Réalisation technique

Pour un premier SimCity en 3D intégrale, le rendu est plus que satisfaisant. Le moteur Glassbox fait des merveilles pour animer votre ville, et tournera sans problème sur la plupart des PC, l’optimisation étant très bonne et les réglages nombreux. Voir votre ville grossir et prendre forme n’a jamais été aussi plaisant, et les détails des bâtiments sont relativement poussés pour un jeu de ce genre.

Direction artistique

Si SimCity propose à nouveau sa touche graphique unique, la beauté de votre ville dépendra uniquement de vous. Pour parvenir à un esthétisme concluant, une grande variété de bâtiments différents sont disponibles, et si le terraforming n’est plus disponible, il est tout de même possible de choisir une belle région pour installer vos villes parmi un vaste choix. Les possibilités d’évolution des villes permettront aux plus doués d’entre vous d’avoir des cités vraiment sublimes.

Level design

Une fois les mécanismes de construction, gestion et évolution de votre ville ingérés, le jeu vous proposera une prospérité logique. N’espérez tout de même pas aboutir à un empire de plus de 300 000 habitants en 3 heures de jeu, il va falloir bucher et penser au futur en commençant à poser votre première route ! Le concept online / multiville est une idée de génie qui permet des interactions vraiment poussées en termes de ressources, échange de touristes / travailleurs etc. Cette perfection côtoie malheureusement un gros défaut : la taille vraiment trop réduite des villes. Si ce point peut vous paraitre anodin et contournable, on se retrouve très rapidement par être coincé par les murs pour faire prospérer sa ville.

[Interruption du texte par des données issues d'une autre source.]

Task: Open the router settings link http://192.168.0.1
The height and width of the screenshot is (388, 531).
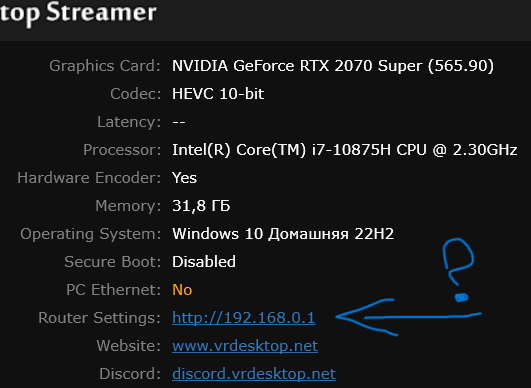Action: coord(244,318)
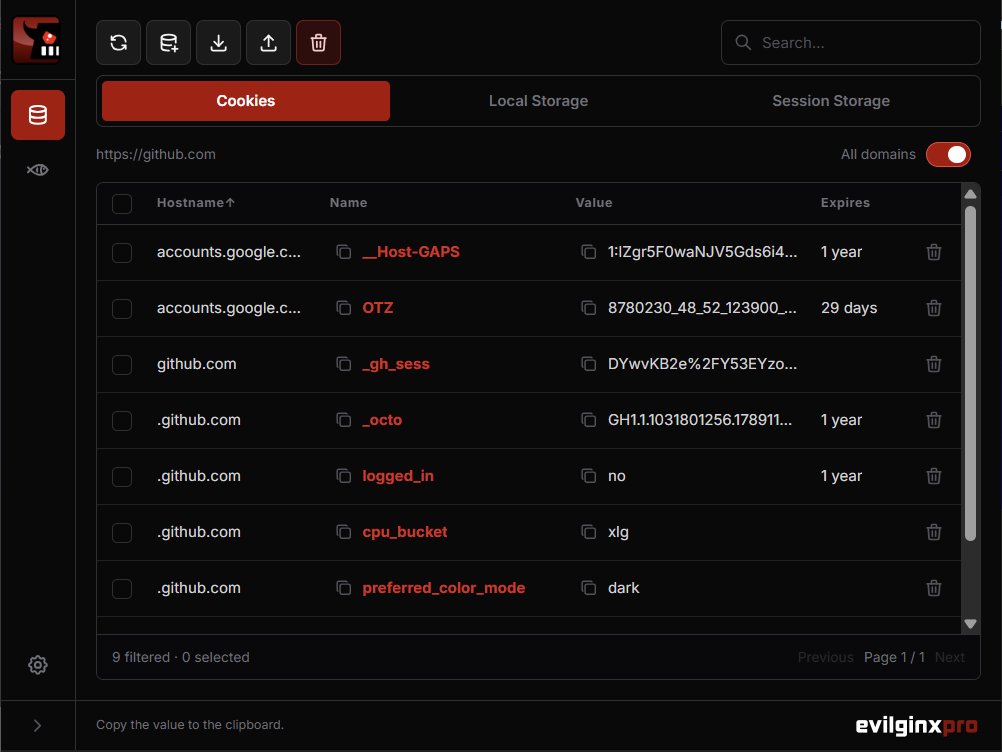Copy the _gh_sess cookie value
The image size is (1002, 752).
(589, 364)
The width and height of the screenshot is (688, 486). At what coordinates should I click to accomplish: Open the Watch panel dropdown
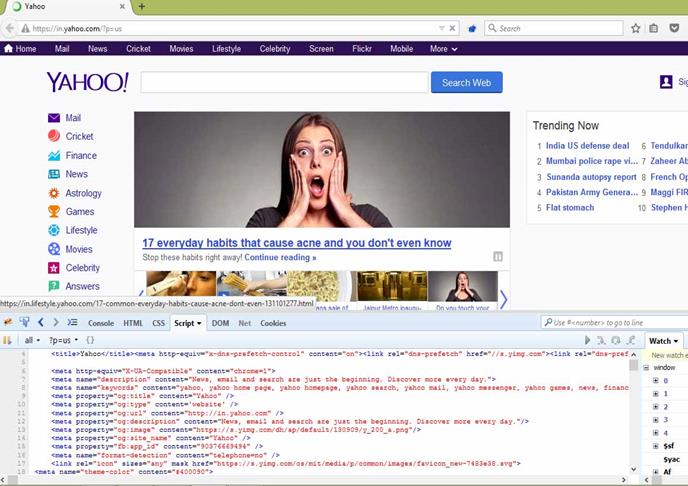663,341
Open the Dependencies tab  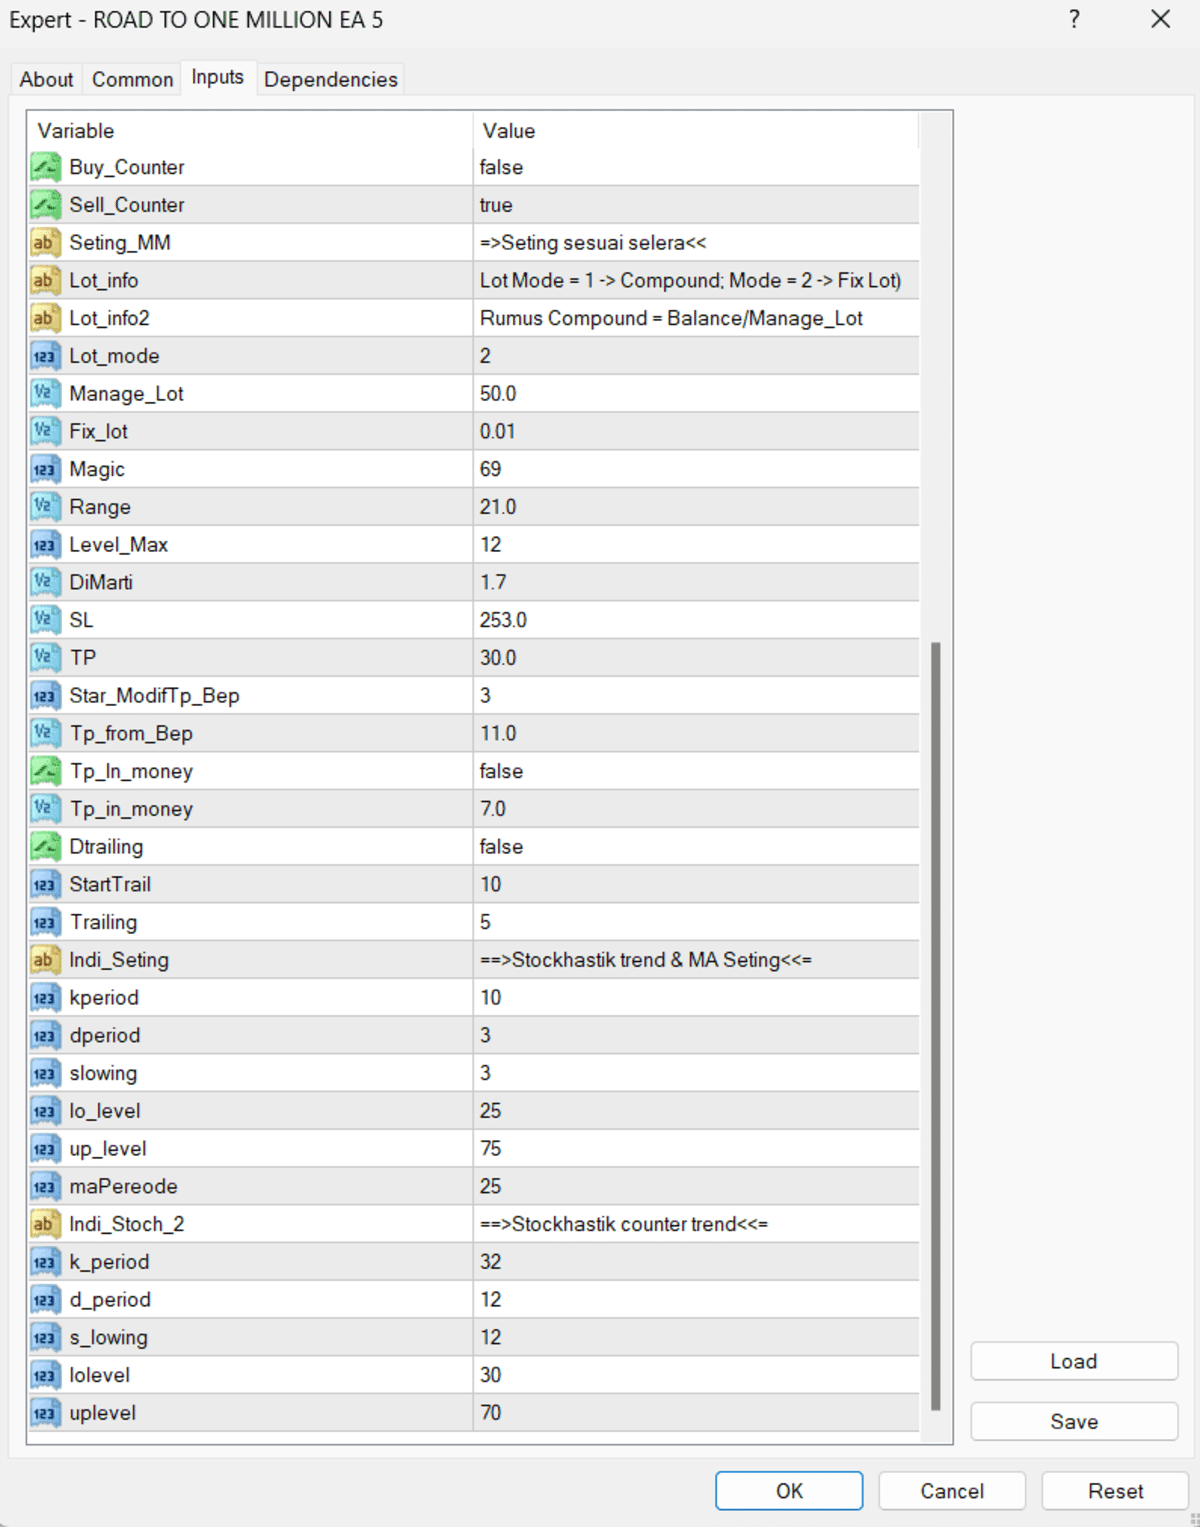coord(330,79)
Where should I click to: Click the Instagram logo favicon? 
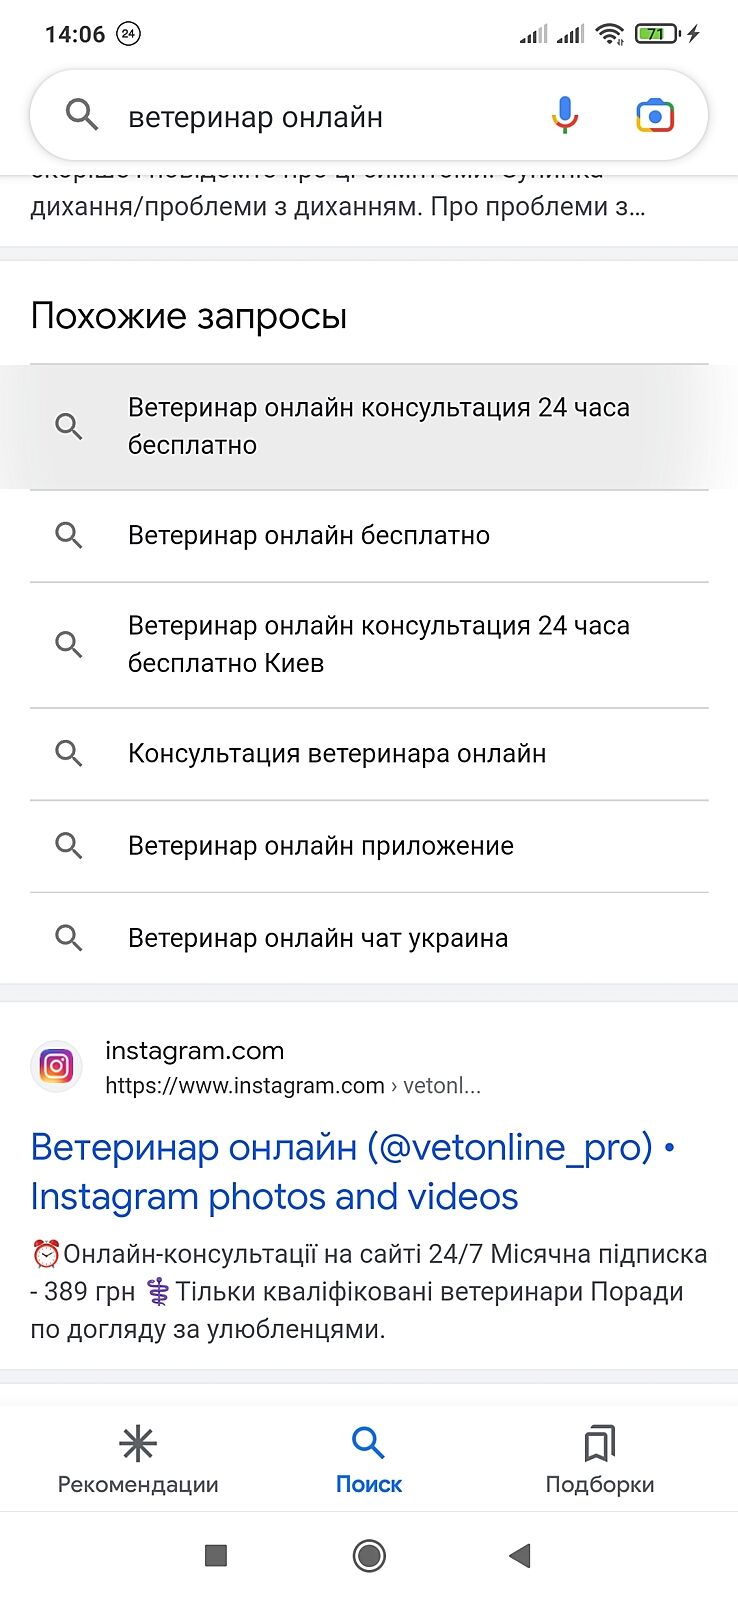pyautogui.click(x=56, y=1066)
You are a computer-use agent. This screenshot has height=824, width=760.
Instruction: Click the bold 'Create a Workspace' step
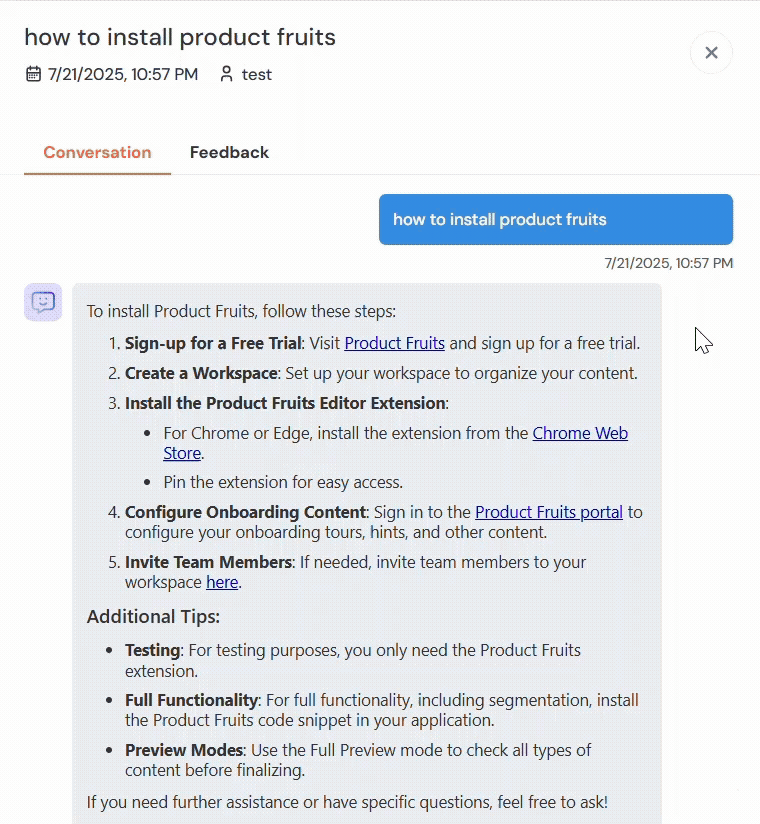(201, 373)
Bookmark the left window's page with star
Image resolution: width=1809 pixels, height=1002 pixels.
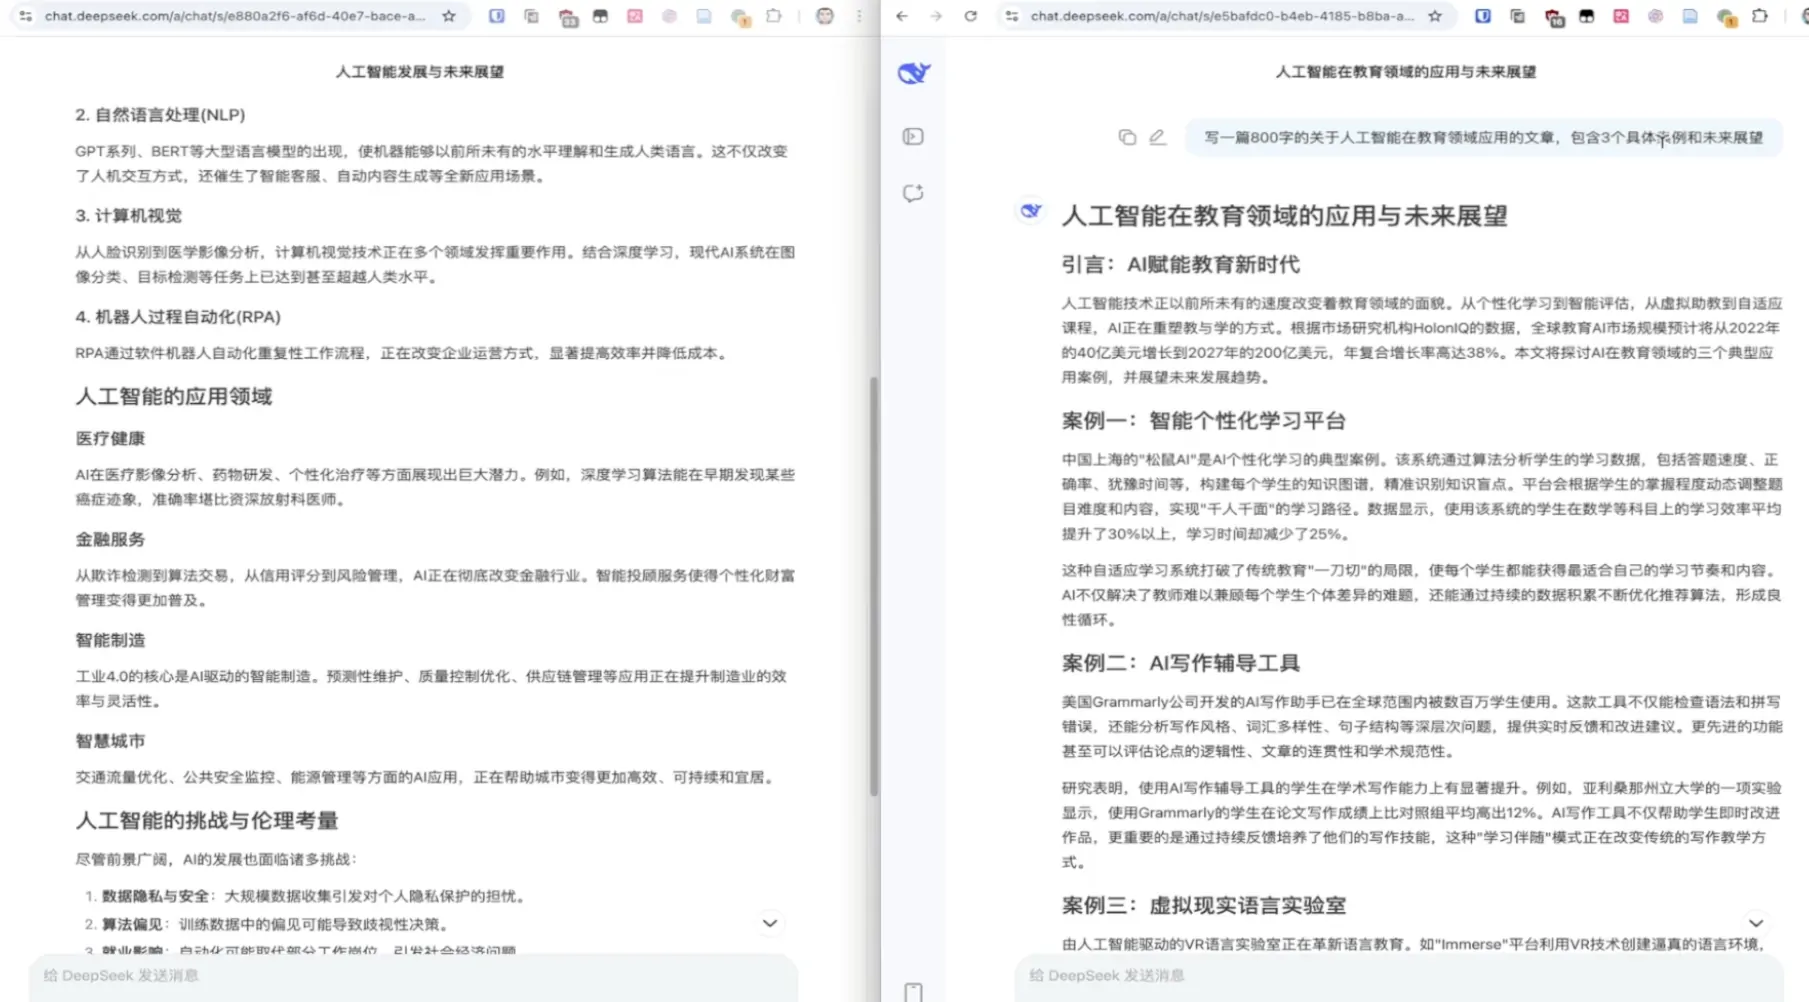pos(449,16)
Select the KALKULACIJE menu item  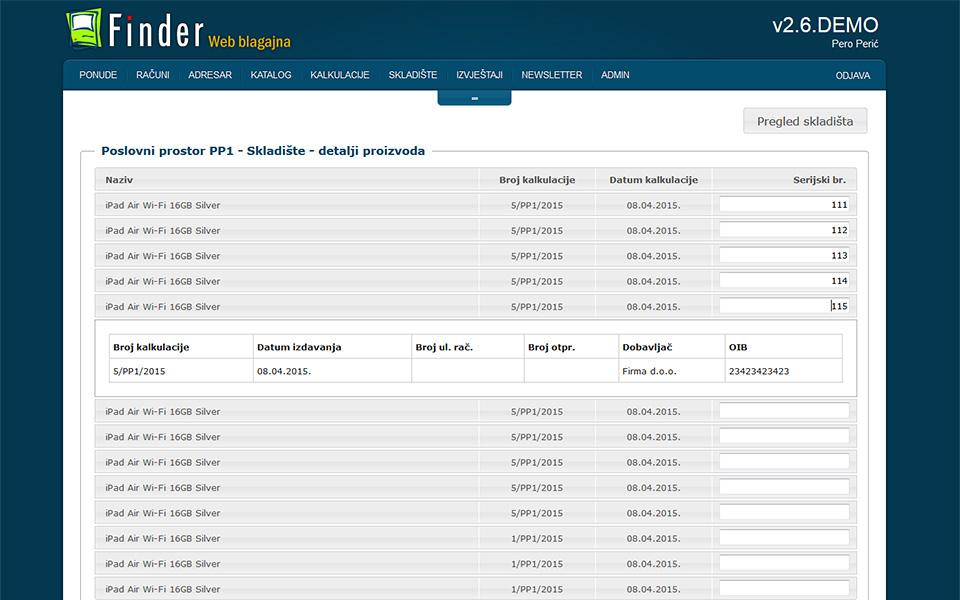tap(340, 75)
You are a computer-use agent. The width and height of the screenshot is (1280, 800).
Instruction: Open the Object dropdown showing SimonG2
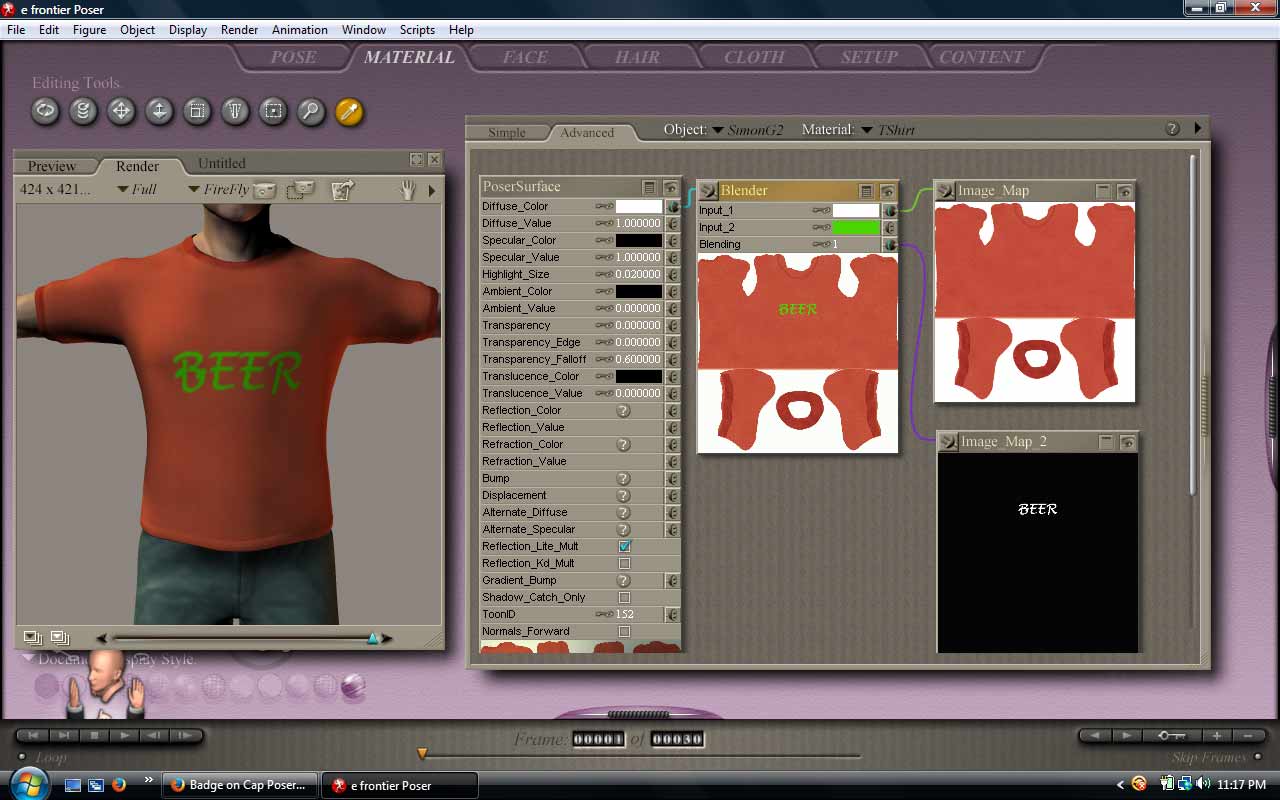point(747,130)
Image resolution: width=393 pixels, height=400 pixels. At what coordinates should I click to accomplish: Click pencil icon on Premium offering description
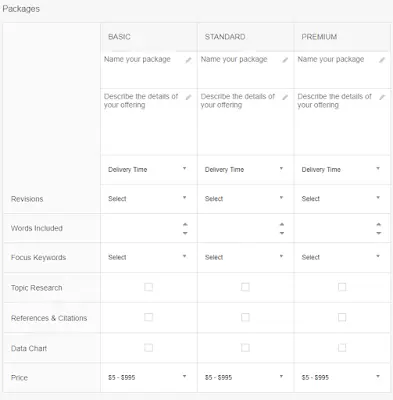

Il faut alors regorger d’ingéniosité pour faire évoluer le tout, mais il est vraiment très curieux que Maxis ait réfléchi le jeu de la sorte. Une erreur d’amateur qui fait mal au jeu, même si le multiville sauve un peu les meubles. Quelques bugs d’IA sont également à noter, comme par exemple les détours infernaux des camions et tout ce qui touche à l’exportation de matières premières. Comme souvent malheureusement, les patchs corrigeront tout cela au fur et à mesure.

Gameplay

Si les fans de SimCity de la première risque de râler concernant la facilité de mise en place des installations et le manque de profondeur de ce reboot (c’est d’ailleurs pour cela qu’il ne se nomme pas SimCity 5), l’interface du jeu a le mérite d’être d’une clarté exemplaire. Les possibilités sont grandes, la navigation est limpide, et le fun est immédiat. Encore une fois, le seul défaut est à imputer à la petitesse des maps qui bridera forcément votre créativité assez rapidement dans une partie. Un mode offline aurait également été plus que bien venu, histoire de pouvoir jouer où l’on veut, quand on veut, sans dépendre des serveurs parfois capricieux d’EA (MàJ : le lancement catastrophique de SimCity semble bel et bien un mauvais souvenir à l’heure où j’écris ces lignes).

Scénario

Bande son

Comme toujours dans la série SimCity, ce dernier épisode propose des musiques d’ambiance qui collent bien à l’esprit du jeu, sans déranger le joueur. Pour les plus énervés d’entre vous, vous pourrez toujours brancher du AC/DC ou du OffSpring à fond pour un côté plus Rock’n Roll !

Durée de vie

L’addiction est toujours aussi forte pour ce SimCity ! Une fois une ville en construction, il est très difficile de lâcher la souris tant l’envie de faire toujours plus est grande.